La Stampa TuttoScienze 27.5.15
Imita i cinesi, diventerai un genio dei numeri
Ricerca internazionale: “Il primo passo è la perseveranza”
di Nicla Panciera
Nati per la matematica? Inutile insistere con lo stereotipo. Non è vero che i cinesi siano naturalmente portati per una disciplina in cui stracciano i rivali e che è fonte di così tanti problemi per i bambini italiani e occidentali. Alla base della sorprendente superiorità degli studenti di Pechino o di Shanghai - stabilmente ai primi posti delle classifiche internazionali - ci sarebbe in realtà una questione culturale. E, se questa è una buona notizia per i piccoli italiani, non lo è altrettanto per il nostro sistema scolastico.

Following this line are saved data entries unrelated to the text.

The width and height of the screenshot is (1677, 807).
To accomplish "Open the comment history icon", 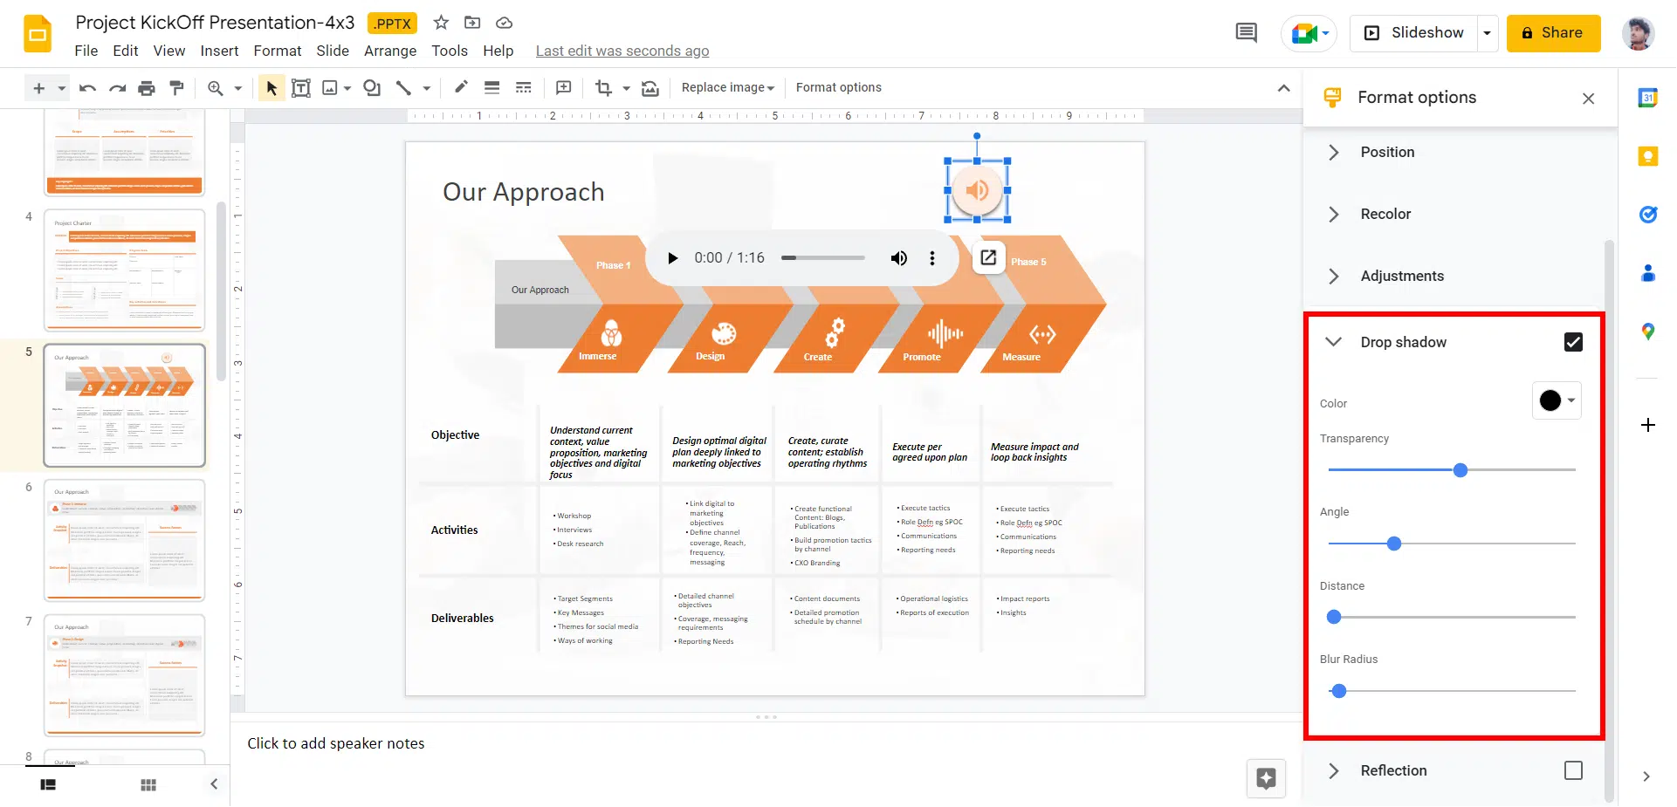I will click(x=1246, y=33).
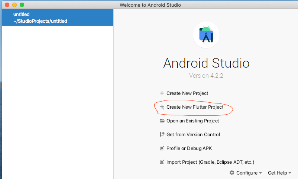Open the Get Help dropdown menu
Screen dimensions: 298x179
click(x=279, y=173)
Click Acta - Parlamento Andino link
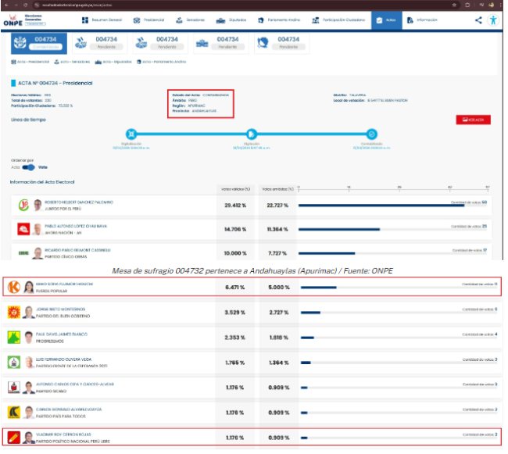 (163, 62)
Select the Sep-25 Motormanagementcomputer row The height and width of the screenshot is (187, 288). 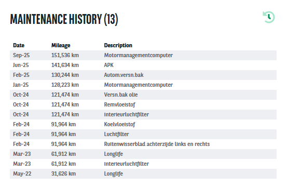click(x=143, y=55)
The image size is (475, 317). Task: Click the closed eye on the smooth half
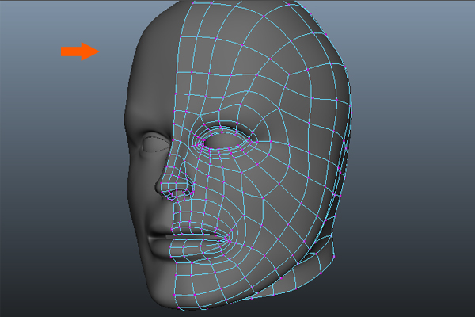157,143
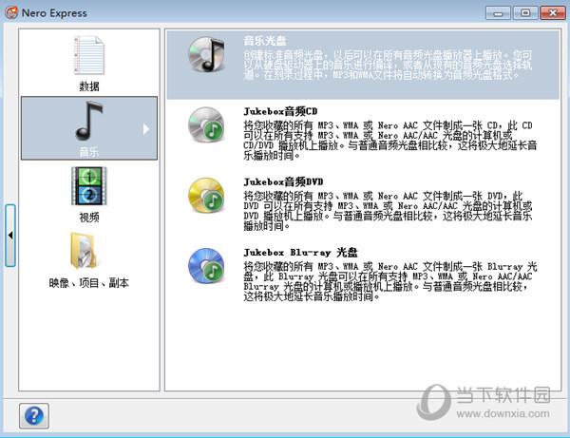The width and height of the screenshot is (570, 438).
Task: Open help with the question mark button
Action: [35, 414]
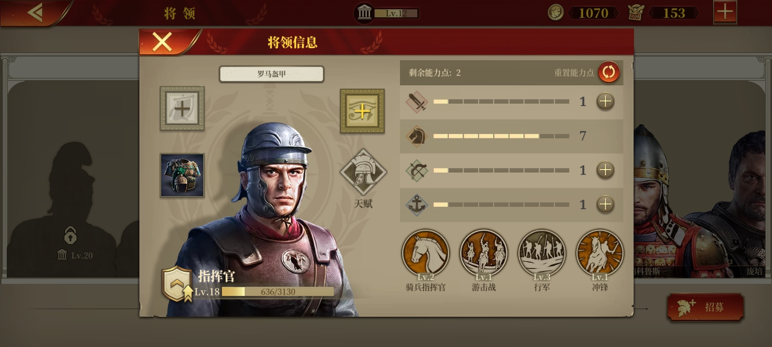Viewport: 772px width, 347px height.
Task: Go back using the top-left arrow
Action: coord(35,13)
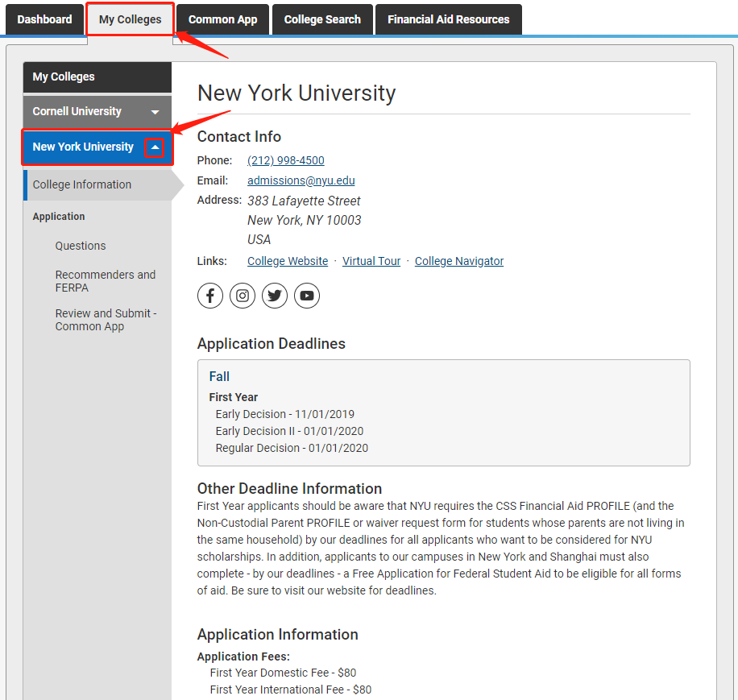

I record della lingua. «Dovendo indicare la principale ragione del successo cinese in matematica, propenderei per la lingua, nelle sue diverse forme, mandarino o cantonese: la peculiare struttura sintattica, estremamente semplificata, favorisce l’apprendimento della matematica, almeno nelle fasi iniziali», ci spiega Mariolina Bartolini Bussi dell’Università di Modena e Reggio Emilia. Si trova a Macao, dove dal 3 al 7 giugno è in programma l’evento dedicato allo «Studio internazionale sull’insegnamento dell’aritmetica nella scuola primaria», organizzato dall’«Icmi», l’«International Commission of Mathematical Instruction», del cui comitato ha fatto parte per due mandati. «La struttura dei problemi espressi a parole nei libri cinesi - aggiunge - li rende facilmente traducibili nel linguaggio matematico: le componenti semantiche e quelle fonetiche dei caratteri cinesi, infatti, preludono, secondo alcuni studiosi, all’idea stessa di variabile e di parametro. E, inoltre, la necessità dei ragazzi di apprendere almeno 300 caratteri all’anno, già dalla scuola primaria, per arrivare a conoscerne almeno 1800, pena l’impossibilità di leggere un giornale, esercita la memoria e fa dell’impegno una necessità vitale».
Impegno e successo. «Studenti diligenti» è lo slogan che campeggia ovunque negli atenei cinesi. Le nostre difficoltà con la matematica sembrano quindi loro estranee e «addirittura incomprensibili, perché sono convinti che la materia sia alla portata di tutti. È sufficiente l’impegno», ci spiega Bartolini Bussi. Se spesso, per noi, alla base dei risultati scolastici c’è soprattutto il talento («Bravo, sei portato»), in Cina a contare è la diligenza. «Per tutti, maschi e femmine, il successo è frutto di perseveranza». E oggi il livello medio degli studenti è altissimo, anche grazie alla disciplina richiesta dalla centralizzazione (di programmi, libri di testo e sistemi valutativi) che ha reso possibile in soli 50 anni l’alfabetizzazione di un Paese sostanzialmente analfabeta.
«Ma diligenza e impegno, oltre alla conquista di specifici automatismi, non spengono affatto le intelligenze - assicura la professoressa -. I migliori talenti vanno a studiare a Hong Kong e negli Usa, dove utilizzeranno l’inglese, svincolandosi quindi dai limiti imposti dal loro raffinato linguaggio alla formulazione di alcuni ragionamenti matematici».
Risolvere il problema. In Cina i metodi educativi restano quelli tradizionali. «Non esiste soluzione di continuità tra l’antica cultura matematica cinese e il modo di insegnarla oggi», dice la professoressa. E, quindi, se guardare a Est è diventata l’indicazione principe di coloro che intendono migliorare il sistema educativo europeo, i tentativi di importare meccanicamente il «modello cinese» sono destinati a fallire, perché si scontrano con una profonda diversità storico-culturale. Le soluzioni, semmai, sono altre.
Alla portata di tutti. Si deve partire dal fatto - confermato da molti studi - che la matematica viene elaborata in aree specifiche del cervello. Per quanto possano esistere differenze individuali strutturali e funzionali anche notevoli (più evidenti come avviene con disturbi spesso sottovalutati come la discalculia), il caso cinese rivela che anche queste aree si possono «allenare»: i numeri non sono soltanto una questione di genio e predisposizione. Si possono imparare.